* _TEXT SEGMENT_:

- - -

Researchers at the University of Birmingham have developed a swab test to detect a concussion in athletes.
A study published in the British Journal of Sports Medicine has found that a group of 14 biomarkers appear in the saliva of an athlete that has been concussed.
The research, named Study of Concussion in Rugby Union through microRNAs (SCRUM) collected saliva samples from more than 1,000 professional rugby players in English rugby’s premiership and championship.
Players gave saliva samples out of competition to lay a benchmark, before being swabbed during matches if they were removed from play due to injury, immediately after matches and 24-48 hours after matches.
The markers appear within minutes of a player suffering a concussion and can remain for up to 48 hours, allowing for the detection of concussions after matches and training. The test has an accuracy rate of 96 percent, which is above the HIA accuracy rate of 94 percent.
Lead researcher Dr Valentina Di Pietro said the swab test can be used alongside the current Head Injury Assessment protocol used by competitive sport including the NRL once the technology becomes available for sideline testing.

- - -

* _DATASET CONTENT_:
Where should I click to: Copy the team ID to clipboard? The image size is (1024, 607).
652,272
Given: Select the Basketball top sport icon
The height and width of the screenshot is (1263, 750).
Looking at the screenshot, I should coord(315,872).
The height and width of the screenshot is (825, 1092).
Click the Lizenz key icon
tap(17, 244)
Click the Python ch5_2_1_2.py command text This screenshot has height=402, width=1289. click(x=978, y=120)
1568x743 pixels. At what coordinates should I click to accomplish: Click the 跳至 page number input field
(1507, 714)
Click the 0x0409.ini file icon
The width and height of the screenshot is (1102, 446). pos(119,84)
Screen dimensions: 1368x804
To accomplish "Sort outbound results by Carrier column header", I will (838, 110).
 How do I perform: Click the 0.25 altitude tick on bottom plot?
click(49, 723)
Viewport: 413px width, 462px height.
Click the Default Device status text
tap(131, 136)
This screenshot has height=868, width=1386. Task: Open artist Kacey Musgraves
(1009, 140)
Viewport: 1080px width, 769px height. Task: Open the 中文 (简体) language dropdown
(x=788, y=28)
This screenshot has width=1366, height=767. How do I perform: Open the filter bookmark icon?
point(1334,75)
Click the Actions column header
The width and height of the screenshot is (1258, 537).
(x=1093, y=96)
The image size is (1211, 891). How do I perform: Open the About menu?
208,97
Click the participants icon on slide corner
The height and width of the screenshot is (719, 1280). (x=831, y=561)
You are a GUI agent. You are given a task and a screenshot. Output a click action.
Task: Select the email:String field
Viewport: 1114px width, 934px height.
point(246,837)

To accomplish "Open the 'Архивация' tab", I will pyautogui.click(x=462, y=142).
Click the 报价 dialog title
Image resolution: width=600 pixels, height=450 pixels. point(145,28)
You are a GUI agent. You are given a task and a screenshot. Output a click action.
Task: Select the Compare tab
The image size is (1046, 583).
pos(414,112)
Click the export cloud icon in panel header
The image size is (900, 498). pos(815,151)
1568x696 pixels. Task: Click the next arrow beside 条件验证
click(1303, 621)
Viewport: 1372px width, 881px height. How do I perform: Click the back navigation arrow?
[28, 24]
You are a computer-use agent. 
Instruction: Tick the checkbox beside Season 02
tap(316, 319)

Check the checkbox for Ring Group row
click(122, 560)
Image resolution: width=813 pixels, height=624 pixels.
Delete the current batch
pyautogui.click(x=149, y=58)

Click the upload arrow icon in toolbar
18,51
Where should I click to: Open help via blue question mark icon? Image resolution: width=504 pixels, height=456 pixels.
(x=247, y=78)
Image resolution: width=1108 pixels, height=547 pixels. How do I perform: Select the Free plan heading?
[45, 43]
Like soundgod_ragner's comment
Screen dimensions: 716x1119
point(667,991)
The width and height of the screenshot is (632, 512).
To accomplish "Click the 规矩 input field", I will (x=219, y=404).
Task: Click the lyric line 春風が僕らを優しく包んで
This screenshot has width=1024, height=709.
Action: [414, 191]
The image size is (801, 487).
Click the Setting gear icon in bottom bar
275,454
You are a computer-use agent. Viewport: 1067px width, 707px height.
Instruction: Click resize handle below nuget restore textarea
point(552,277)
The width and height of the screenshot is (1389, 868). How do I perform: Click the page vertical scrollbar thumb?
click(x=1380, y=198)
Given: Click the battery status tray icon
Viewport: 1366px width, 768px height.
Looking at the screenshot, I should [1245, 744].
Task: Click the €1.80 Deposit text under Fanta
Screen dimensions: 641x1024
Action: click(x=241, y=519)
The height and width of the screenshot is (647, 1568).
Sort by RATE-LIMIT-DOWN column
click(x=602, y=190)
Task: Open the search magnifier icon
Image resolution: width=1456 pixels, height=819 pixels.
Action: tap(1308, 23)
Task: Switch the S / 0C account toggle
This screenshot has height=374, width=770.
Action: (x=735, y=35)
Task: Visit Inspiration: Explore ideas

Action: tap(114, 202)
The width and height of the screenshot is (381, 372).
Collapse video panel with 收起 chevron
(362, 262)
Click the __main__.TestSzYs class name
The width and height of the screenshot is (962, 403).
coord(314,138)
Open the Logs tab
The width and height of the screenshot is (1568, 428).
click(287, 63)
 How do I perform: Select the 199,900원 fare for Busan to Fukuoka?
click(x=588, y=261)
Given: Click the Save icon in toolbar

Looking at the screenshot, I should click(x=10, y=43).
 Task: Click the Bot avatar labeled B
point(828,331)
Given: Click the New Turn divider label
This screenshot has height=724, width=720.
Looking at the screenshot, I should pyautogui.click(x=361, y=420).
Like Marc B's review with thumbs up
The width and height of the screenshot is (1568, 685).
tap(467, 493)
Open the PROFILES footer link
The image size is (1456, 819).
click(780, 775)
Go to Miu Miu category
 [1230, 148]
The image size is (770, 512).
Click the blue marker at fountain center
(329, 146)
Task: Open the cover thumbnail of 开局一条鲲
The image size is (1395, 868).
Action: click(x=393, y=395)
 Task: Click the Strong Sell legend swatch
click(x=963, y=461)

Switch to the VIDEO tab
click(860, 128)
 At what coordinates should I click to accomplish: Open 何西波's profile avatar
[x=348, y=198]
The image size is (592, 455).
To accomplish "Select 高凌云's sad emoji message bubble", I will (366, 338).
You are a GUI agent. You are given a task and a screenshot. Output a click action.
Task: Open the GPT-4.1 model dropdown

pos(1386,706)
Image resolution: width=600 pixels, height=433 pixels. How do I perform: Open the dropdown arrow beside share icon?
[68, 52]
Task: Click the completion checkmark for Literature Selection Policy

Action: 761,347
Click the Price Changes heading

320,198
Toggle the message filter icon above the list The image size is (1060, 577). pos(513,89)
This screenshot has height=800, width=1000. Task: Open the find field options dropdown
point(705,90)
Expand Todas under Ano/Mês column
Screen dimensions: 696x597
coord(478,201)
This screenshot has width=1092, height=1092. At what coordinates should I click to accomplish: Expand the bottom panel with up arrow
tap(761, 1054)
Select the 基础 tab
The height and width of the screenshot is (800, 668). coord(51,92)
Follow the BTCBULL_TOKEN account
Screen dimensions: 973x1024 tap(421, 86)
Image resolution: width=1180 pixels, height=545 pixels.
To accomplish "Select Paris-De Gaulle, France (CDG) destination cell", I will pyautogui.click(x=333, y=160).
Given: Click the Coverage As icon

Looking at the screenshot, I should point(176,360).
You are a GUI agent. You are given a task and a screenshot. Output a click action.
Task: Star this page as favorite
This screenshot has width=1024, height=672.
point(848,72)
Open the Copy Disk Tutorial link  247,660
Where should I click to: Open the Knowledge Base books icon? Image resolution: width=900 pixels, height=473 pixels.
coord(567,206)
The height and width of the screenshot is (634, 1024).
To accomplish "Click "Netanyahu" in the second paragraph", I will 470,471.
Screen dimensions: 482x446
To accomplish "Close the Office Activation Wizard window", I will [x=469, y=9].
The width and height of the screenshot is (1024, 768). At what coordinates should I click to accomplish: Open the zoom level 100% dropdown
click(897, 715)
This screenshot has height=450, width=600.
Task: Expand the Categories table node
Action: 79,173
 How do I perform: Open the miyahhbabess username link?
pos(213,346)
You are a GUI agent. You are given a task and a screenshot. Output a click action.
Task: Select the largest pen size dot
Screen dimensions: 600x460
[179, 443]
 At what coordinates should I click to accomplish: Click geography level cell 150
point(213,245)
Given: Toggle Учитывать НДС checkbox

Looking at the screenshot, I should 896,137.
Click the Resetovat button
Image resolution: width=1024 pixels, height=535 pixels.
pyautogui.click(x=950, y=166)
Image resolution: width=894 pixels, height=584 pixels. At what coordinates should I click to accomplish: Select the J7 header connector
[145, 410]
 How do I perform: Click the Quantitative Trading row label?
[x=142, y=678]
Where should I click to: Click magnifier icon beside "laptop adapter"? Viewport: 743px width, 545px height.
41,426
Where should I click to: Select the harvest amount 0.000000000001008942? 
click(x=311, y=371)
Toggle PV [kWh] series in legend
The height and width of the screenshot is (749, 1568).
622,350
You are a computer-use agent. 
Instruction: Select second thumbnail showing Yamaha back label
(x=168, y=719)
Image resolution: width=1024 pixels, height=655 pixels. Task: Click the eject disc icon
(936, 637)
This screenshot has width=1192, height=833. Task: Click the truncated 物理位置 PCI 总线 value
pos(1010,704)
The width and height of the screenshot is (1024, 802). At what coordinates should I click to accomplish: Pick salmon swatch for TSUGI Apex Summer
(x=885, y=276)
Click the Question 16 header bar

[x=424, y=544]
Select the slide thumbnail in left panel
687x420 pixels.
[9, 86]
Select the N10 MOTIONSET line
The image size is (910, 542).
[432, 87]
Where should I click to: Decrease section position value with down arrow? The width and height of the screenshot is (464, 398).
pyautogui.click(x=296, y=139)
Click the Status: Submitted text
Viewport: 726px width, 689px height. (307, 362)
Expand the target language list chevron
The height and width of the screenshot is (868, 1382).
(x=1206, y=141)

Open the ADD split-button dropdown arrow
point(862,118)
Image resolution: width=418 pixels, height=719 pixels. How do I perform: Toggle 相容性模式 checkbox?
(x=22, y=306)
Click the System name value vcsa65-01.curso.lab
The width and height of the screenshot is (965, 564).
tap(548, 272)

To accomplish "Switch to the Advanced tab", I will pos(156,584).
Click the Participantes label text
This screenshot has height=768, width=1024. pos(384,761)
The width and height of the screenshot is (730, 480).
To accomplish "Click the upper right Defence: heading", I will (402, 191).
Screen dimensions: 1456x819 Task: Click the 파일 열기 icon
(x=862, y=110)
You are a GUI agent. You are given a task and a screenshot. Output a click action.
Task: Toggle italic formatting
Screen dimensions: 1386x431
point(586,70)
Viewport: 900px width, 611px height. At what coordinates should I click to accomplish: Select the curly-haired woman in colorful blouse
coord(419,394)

- - -

* _WORK TO COMPLETE_:
**A)** According to the article on the concussion saliva test, what accuracy rate does the test achieve?
**B)** Write the next part of the article on the concussion saliva test, beginning after its final sentence.
The listing is not required for this work.

* _OUTPUTS BY TASK_:
**A)** 96 percent.

**B)**
“In professional sports, this diagnostic tool may be used in addition to current head injury assessment protocols and return to play evaluation to ensure the safety of individuals,” she said.
“Currently, the test would be used alongside existing injury assessment protocols to support and enhance the accuracy of concussion diagnosis. After the injury, team physicians would collect saliva (the process takes a few minutes) and mail it to an accredited lab for analysis. After the lab receives and processes the saliva sample, the biomarker evaluation algorithm would determine the probability of concussion.”
Professor Antonio Belli from the University of Birmingham added that the speed of the test is a crucial factor in its effectiveness.
“Crucially, the differences in the salivary concentration of these biomarkers are measurable within minutes of injury, which means we can make rapid diagnoses.
“The ability to rapidly diagnose concussion using biomarkers in addition to existing tools solves a major unmet need in the sporting world as well as in military and healthcare settings, particularly in injuries without significant visible symptoms,” said Professpr Belli.
“In this study, saliva samples were collected at pitch side and we were able to identify a clear signature within minutes from the event of concussion. Therefore in the near the future, pitch-side analysis may be possible using portable equipment when the technology will become available,” said Dr Di Pietro.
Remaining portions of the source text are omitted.